Родная моя! Скоро месяц, как я путешествую после переезда через границу, а конца пути моего не видно. На станциях я узнаю путь следования нашей части. Еще 400–500 км. и движение по железной дороге кончится: и тогда начнется самое трудное – поиск своей части на чужой территории. Меня уже не раз пытались направить в др. часть. Кажется, обратный путь – это расплата за отпуск в Москве. Поезда проходят в сутки не более 60–70 км., как румынские, так и наши. Я уже повидала немало городов, столиц, очень красивую столицу Румынии; я учу и скоро овладею румынским языком. Самое неприятное то, что кончились все мои денежные средства. Правда, люди военные привыкли помогать друг другу, но принимать ден. помощь от незнакомых или малознакомых людей очень неудобно. Думаю о тебе постоянно: теперь, после отпуска в Москве, я стала больше скучать: как тянет в Москву! Если бы я знала хотя бы, как уладить твои дела? Пиши мне на старый адрес (ПП 82654) тогда я приеду в часть и найду твои письма, Лида Карелина сохранит их для меня. Отправила ли ты из Москвы. заказное письмо и др. мои письма? Позвонила ли, как я просила, Рите 26-50-00, доб. 253, чтоб узнать ее адрес? Ты не скоро получишь мои письма, т.к. теперь мне их отправить можно будет только воинской почтой. Не беспокойся за меня. Пиши мне чаще. Целую крепко мою хорошую. Большой привет Грише, Надюше, тете Саше, Галочке, Лизаньке, Леле. Надеюсь, все кончиться хорошо. Ты мне снилась вчера, мамочка…
Ляля.
 

28. 12. 1943 г.
ПП 25619 (Д)

<Письмо от мамы>

Родная моя!

Поздравляю тебя с Новым Годом (немного запоздало – извини!) и хочу пожелать тебе только одного: здоровья и благополучия в дальнейшей твоей военной жизни – да хранит тебя судьба от всего дурного! Я так мечтала, что мы Новый Год встретим вместе, выпьем за здоровье папы, твое, мое и всех нас, но увы… теперь уже мне ничего не хочется готовить к встрече Нового Года. У нас много радостного: папу перевели в Красноярск – он работает в хороших условиях, зав. амбулаторией, надеется скоро быть дома (но я уже боюсь верить этому). Галя 20. 07. вернулась из поездки туда – виделась с ним – ты понимаешь это счастье, Лялюшка? Отвезла ему целый чемодан с продуктами. Там было много вкусных вещей. Передала ему деньги, в том числе твою 1000! Но ты ему только об этом в письме не пиши…

Галя считает, что он хорошо выглядит, хорошо, тепло одет, чисто выбрит, только сильно похудел.

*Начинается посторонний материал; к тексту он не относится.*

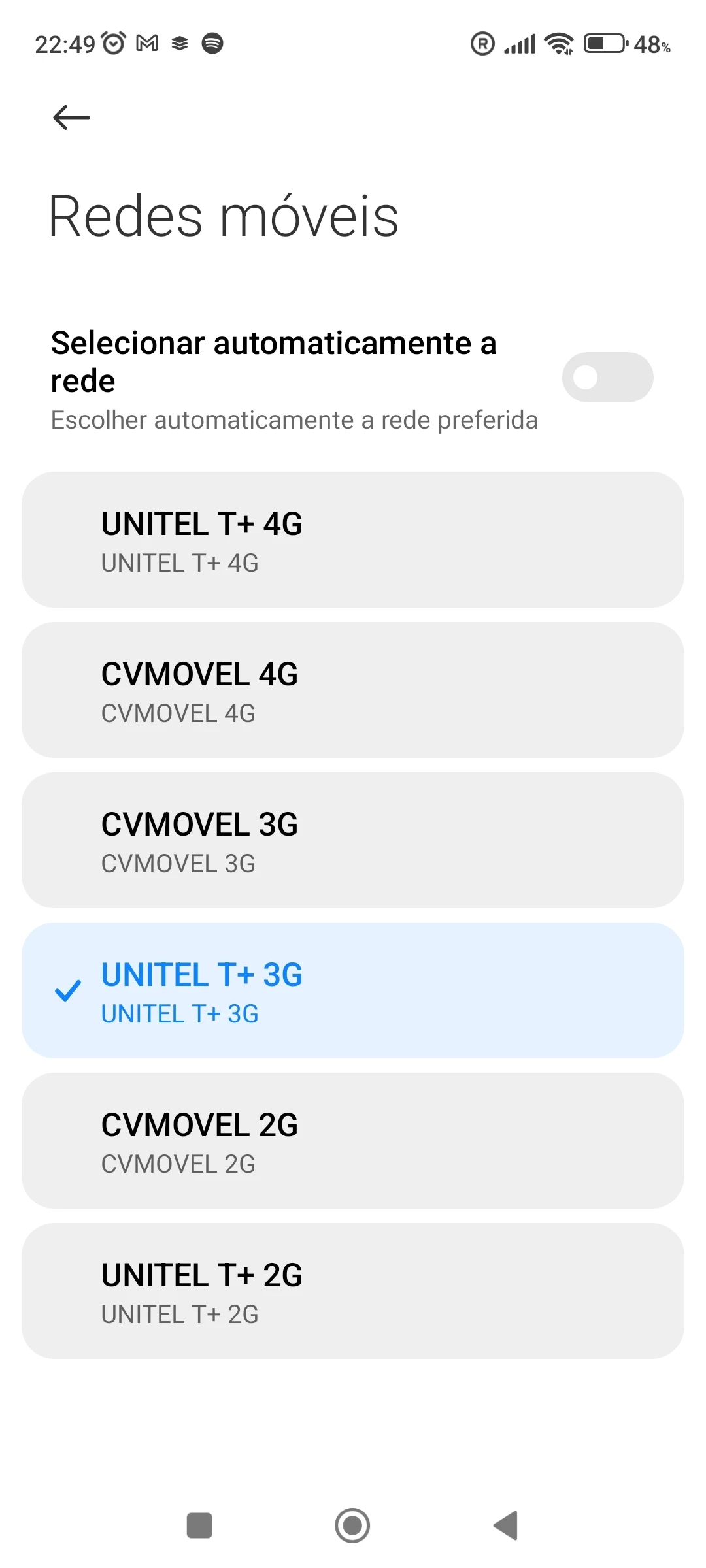This screenshot has width=706, height=1568.
Task: Select the UNITEL T+ 2G network
Action: (x=353, y=1292)
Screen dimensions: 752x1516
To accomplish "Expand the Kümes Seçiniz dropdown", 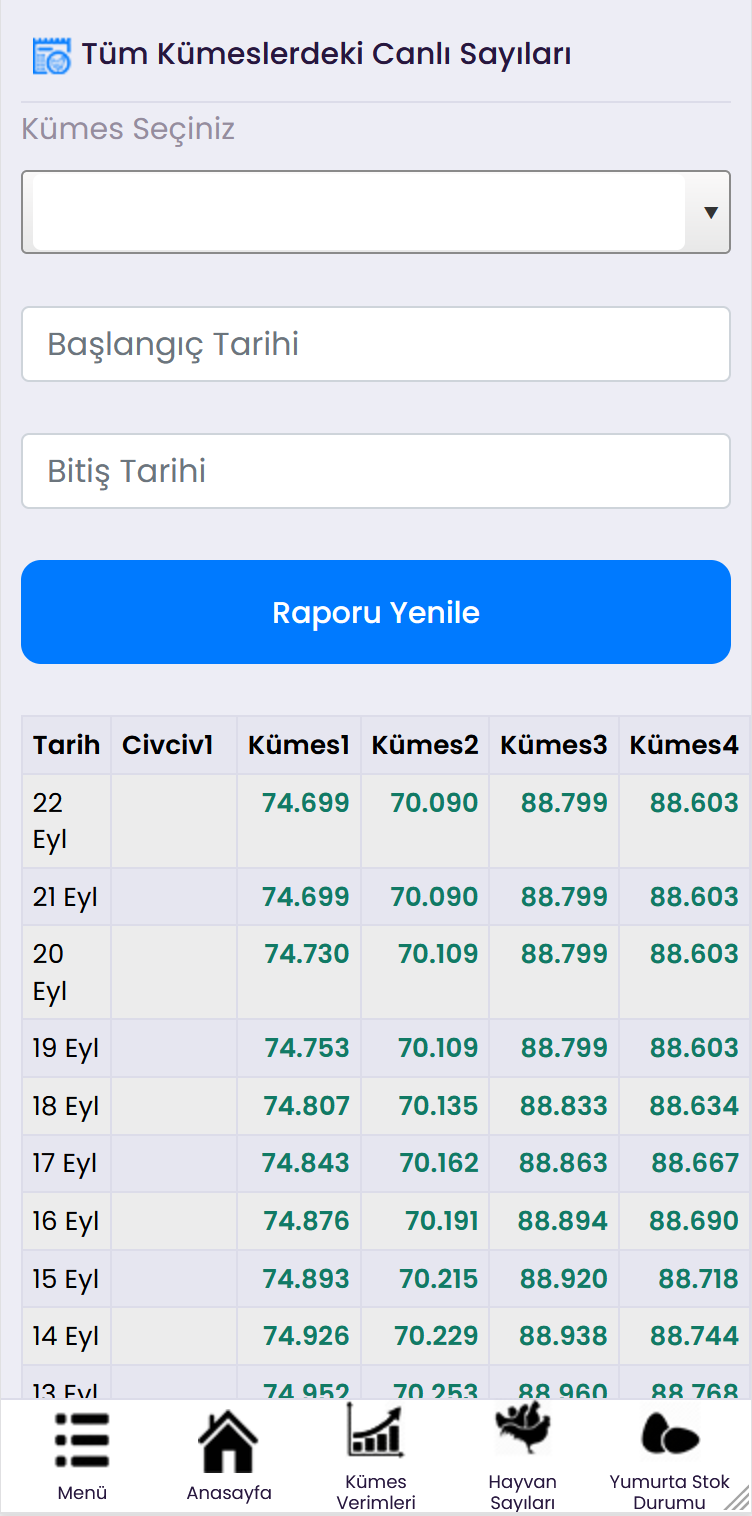I will tap(376, 212).
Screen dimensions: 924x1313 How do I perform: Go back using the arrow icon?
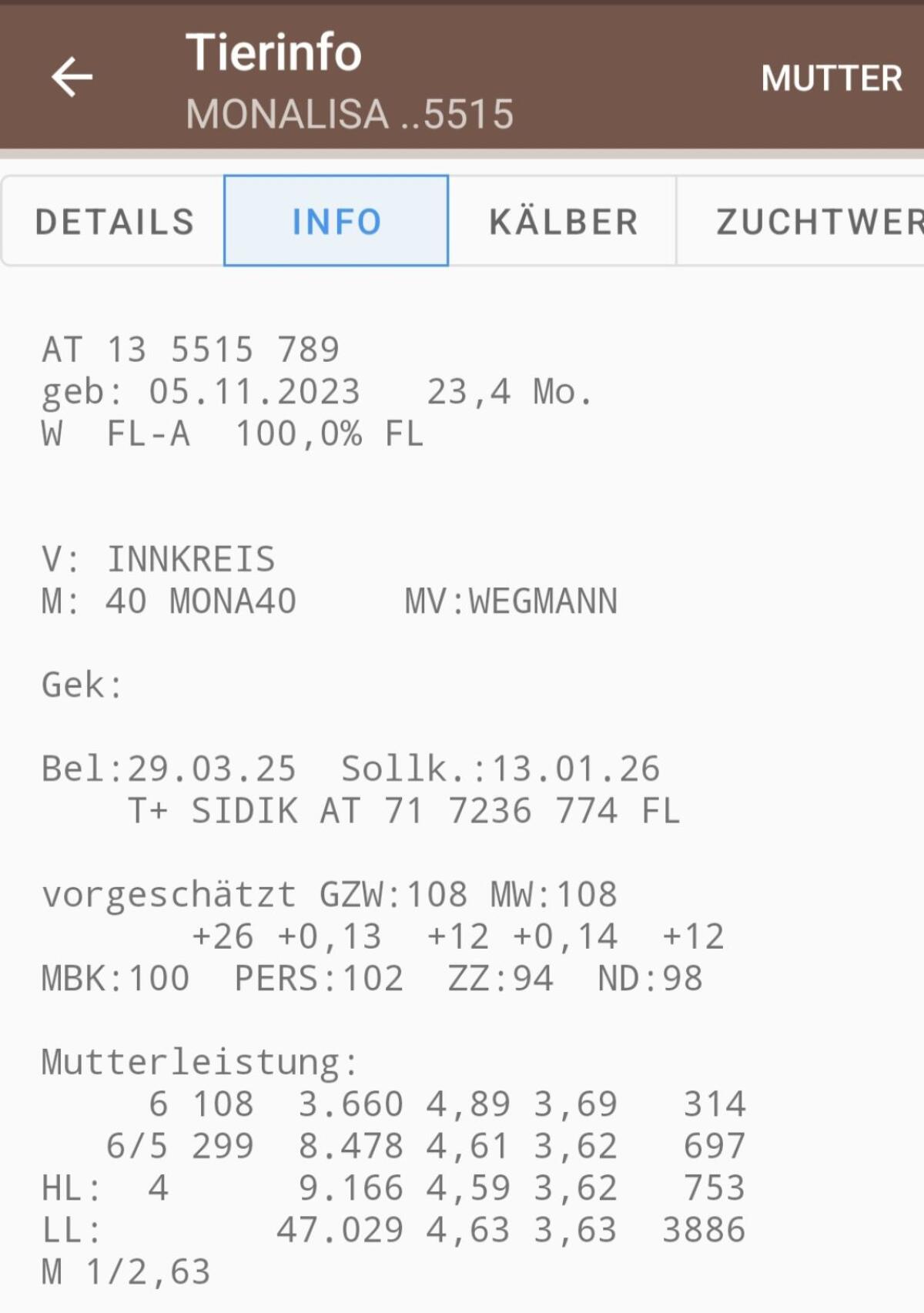pos(72,77)
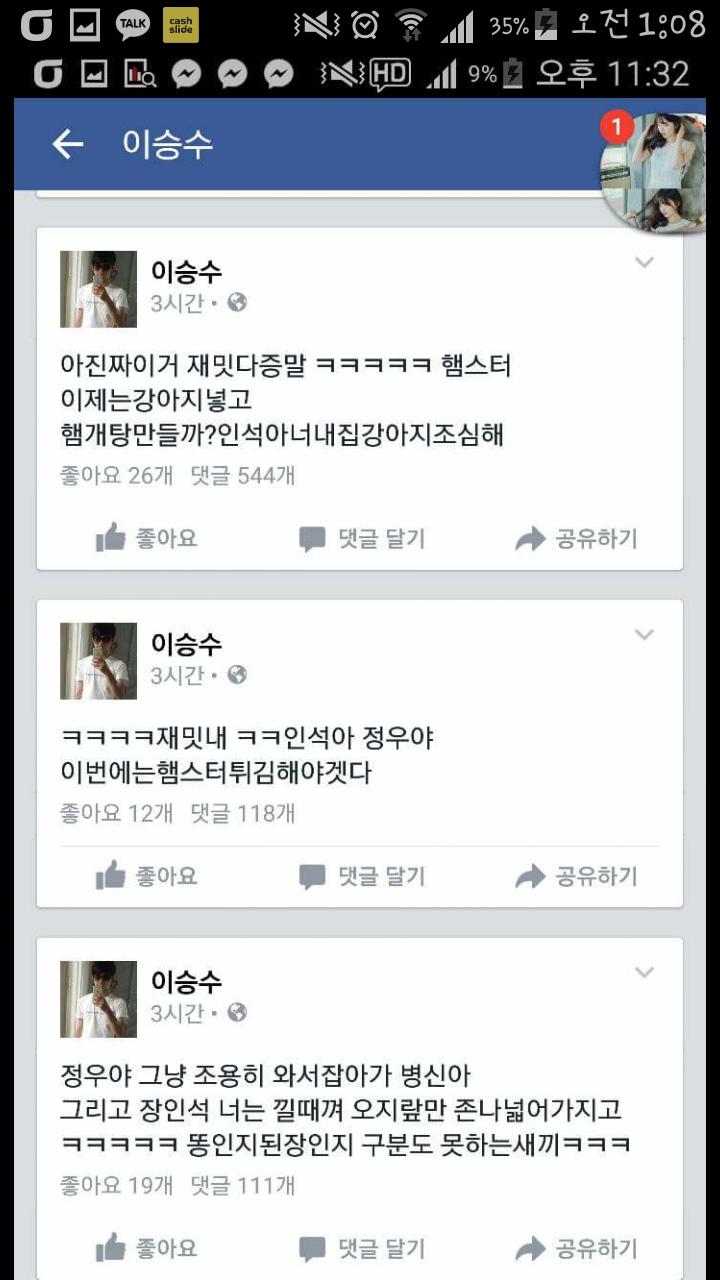Go back using the header arrow
The width and height of the screenshot is (720, 1280).
click(68, 145)
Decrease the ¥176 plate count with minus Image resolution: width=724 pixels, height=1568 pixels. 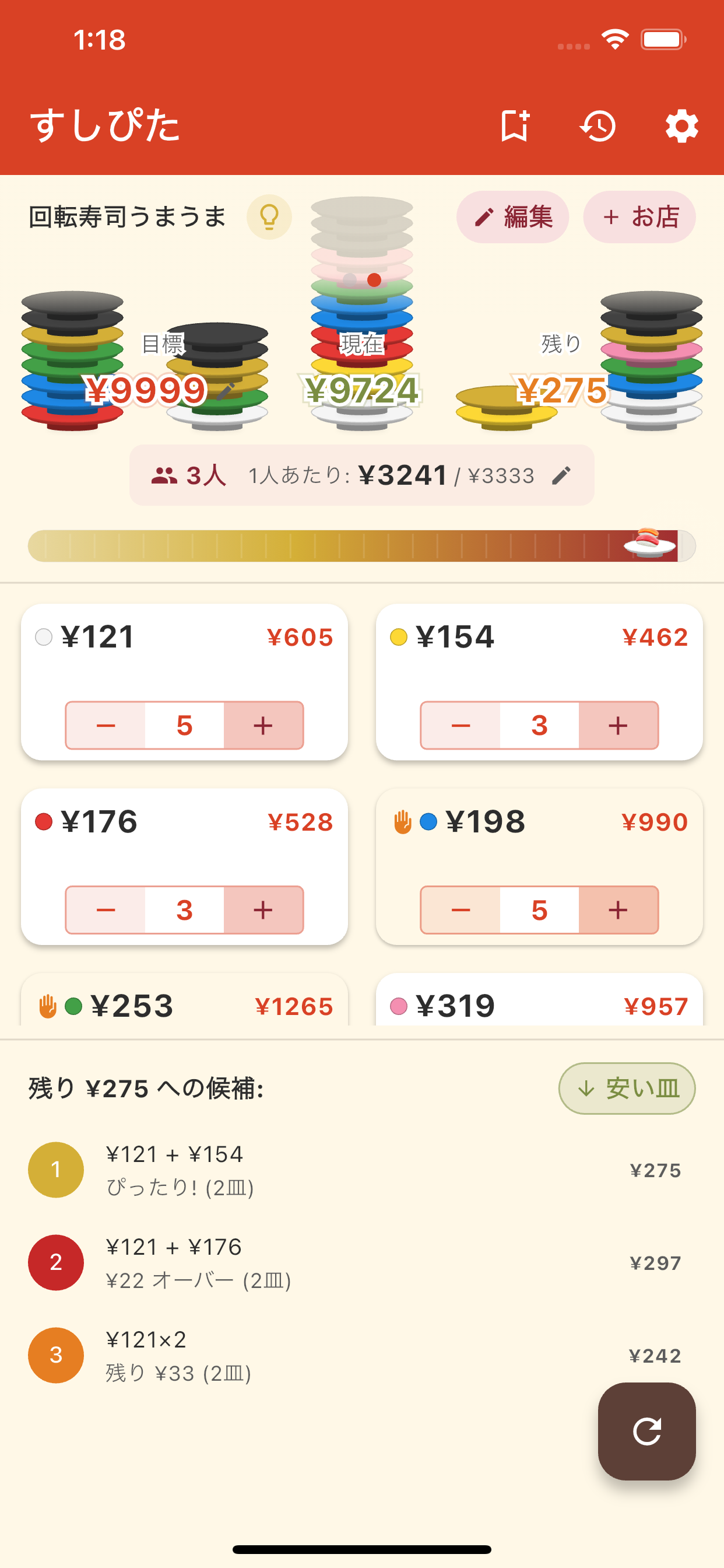[106, 909]
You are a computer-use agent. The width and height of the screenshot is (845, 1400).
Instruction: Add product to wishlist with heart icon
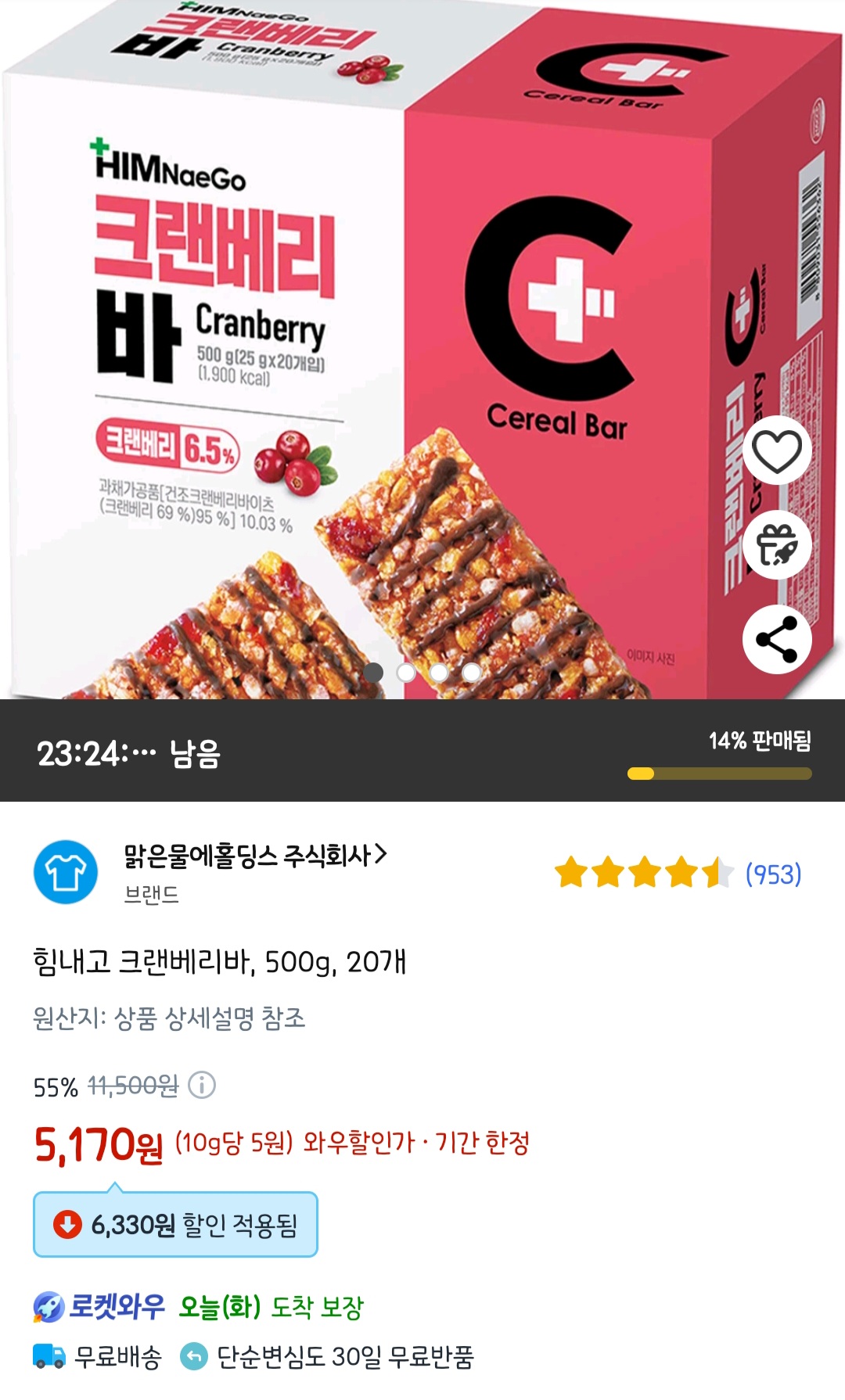tap(776, 451)
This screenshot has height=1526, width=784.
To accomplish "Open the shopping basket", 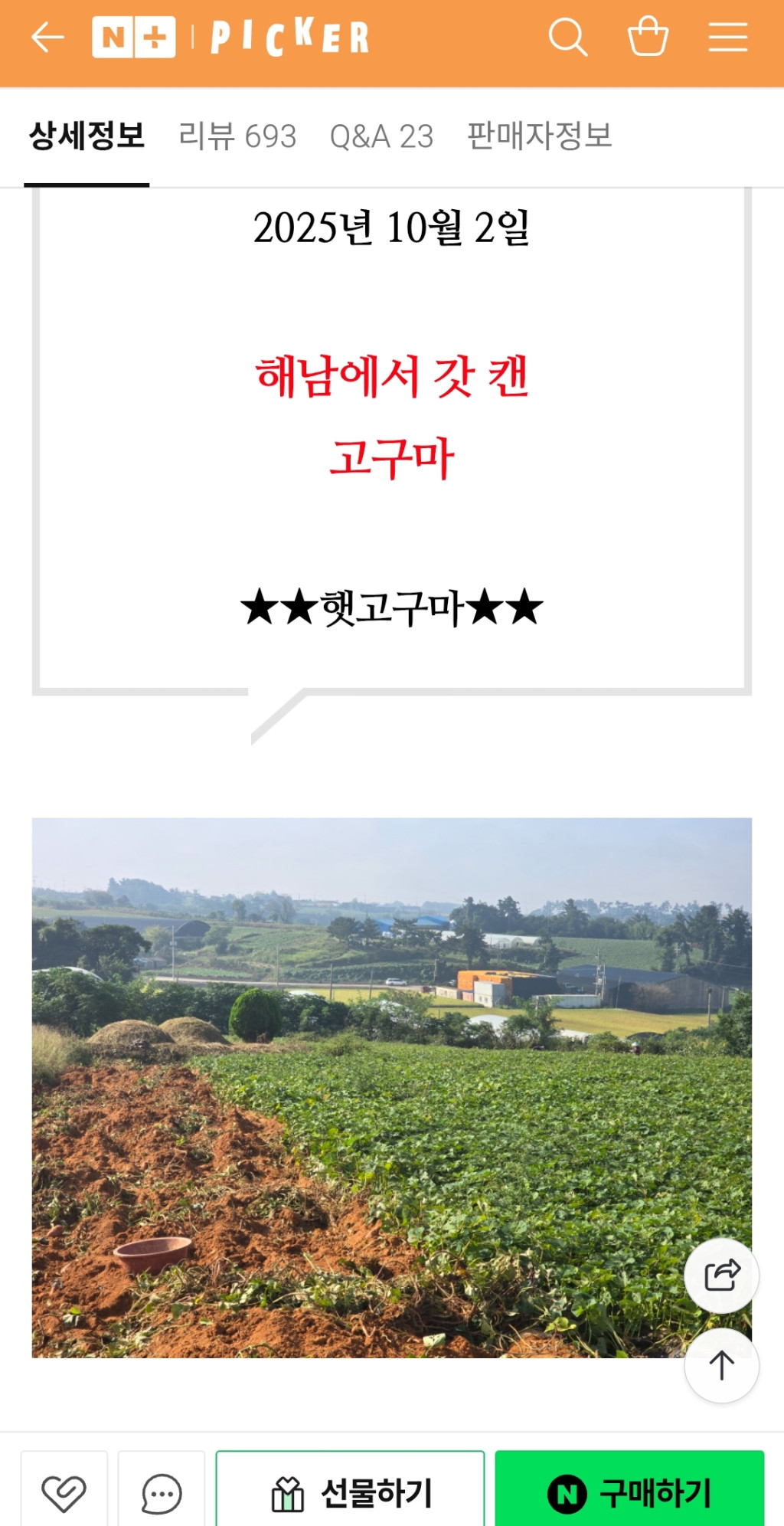I will click(x=648, y=37).
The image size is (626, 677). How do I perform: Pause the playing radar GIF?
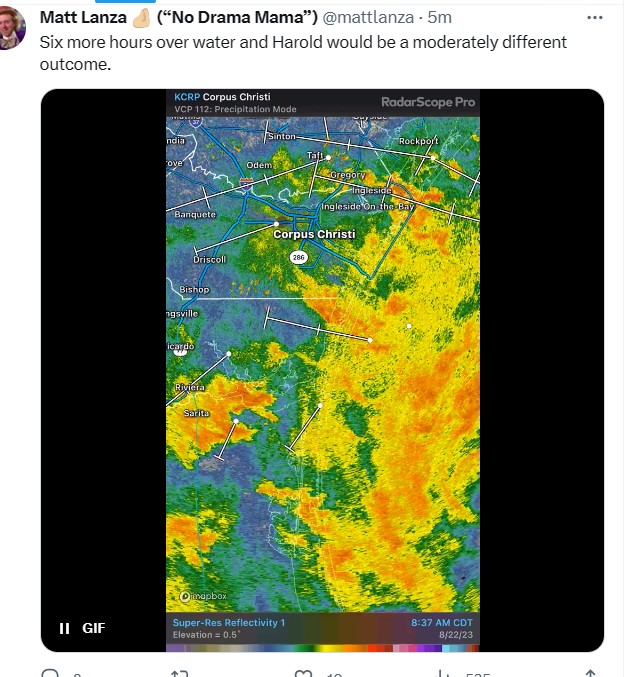[x=65, y=628]
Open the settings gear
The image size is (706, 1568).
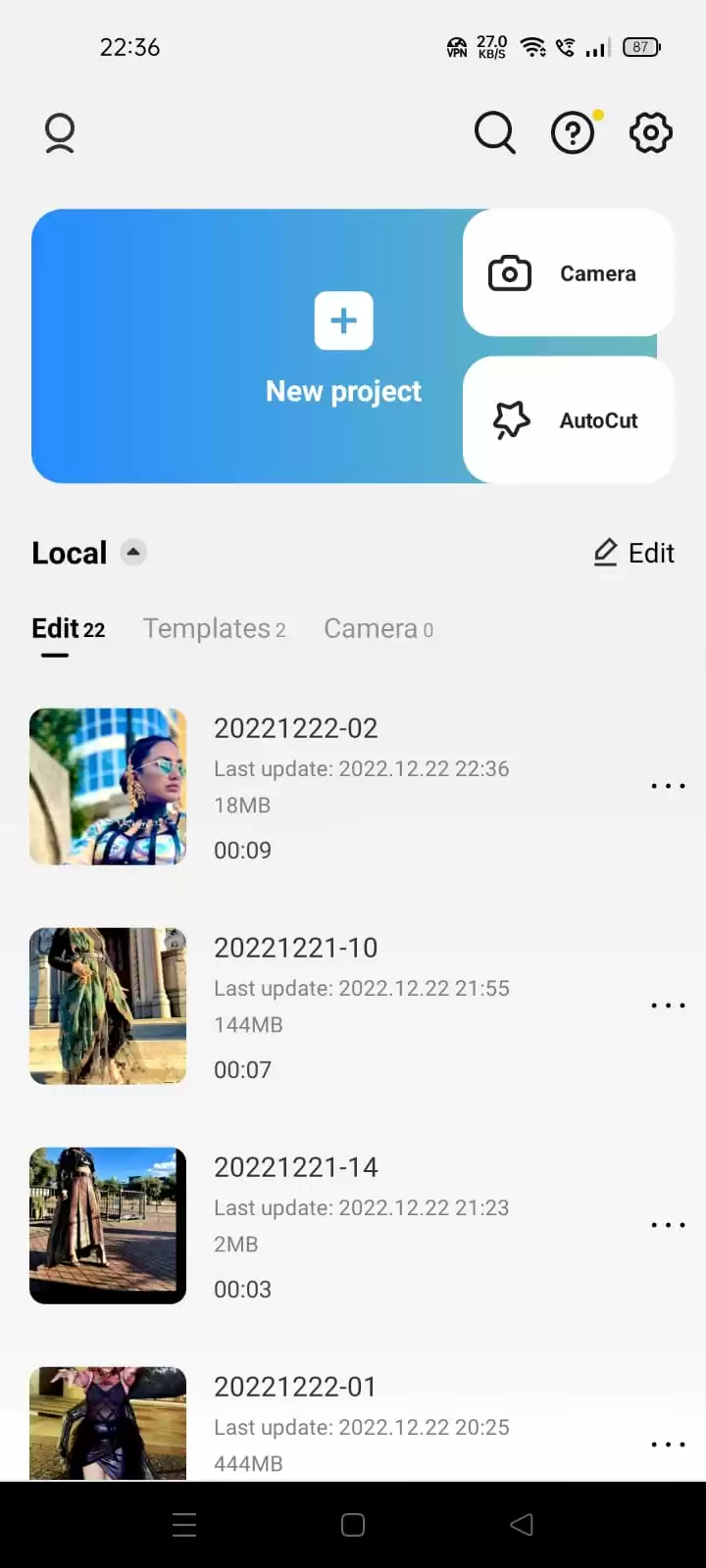point(650,132)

Я сейчас живу этой радостью. Собираюсь в конце января или в начале февраля к нему тоже поехать (от Челябинска к нему 3 суток езды). Если бы ты приехала – ты тоже смогла бы съездить к нему! Неужели возможность твоего приезда окончательно отпала? Я уже с 20.07. работаю, хотя еще не вполне «в форме» – рука еще не слушается, при операциях нога тоже отказывается долго служить, но это все пустяки. Главное – увидеть бы тебя! Пиши родная – не знаю где ты поэтому пиши на адрес С.С. Крепко тебя целую. Твоя мама.

<Письмо от Гали>

Здравствуй Лялюшка!

Мы с мамой ждали тебя, ждали и вдруг ты пишешь: неизвестно приедешь ли. Я недавно ездила к папе. Представляешь себе его радость, если и ты к нему приедешь после почти пяти с половиной лет разлуки. Ради этого стоит постараться! Не говоря уже о том, что нас ты тоже не видела скоро 2 года. Время бежит. Мы ждем тебя Лялюшка. Писем от тебя не имею давным-давно. Почему-то к маме доходят, а ко мне – нет. Так что я даже не знаю что писать. У нас ведь ничего нового не случается. Но я все-таки напишу на днях письмо целое. Целую Галя.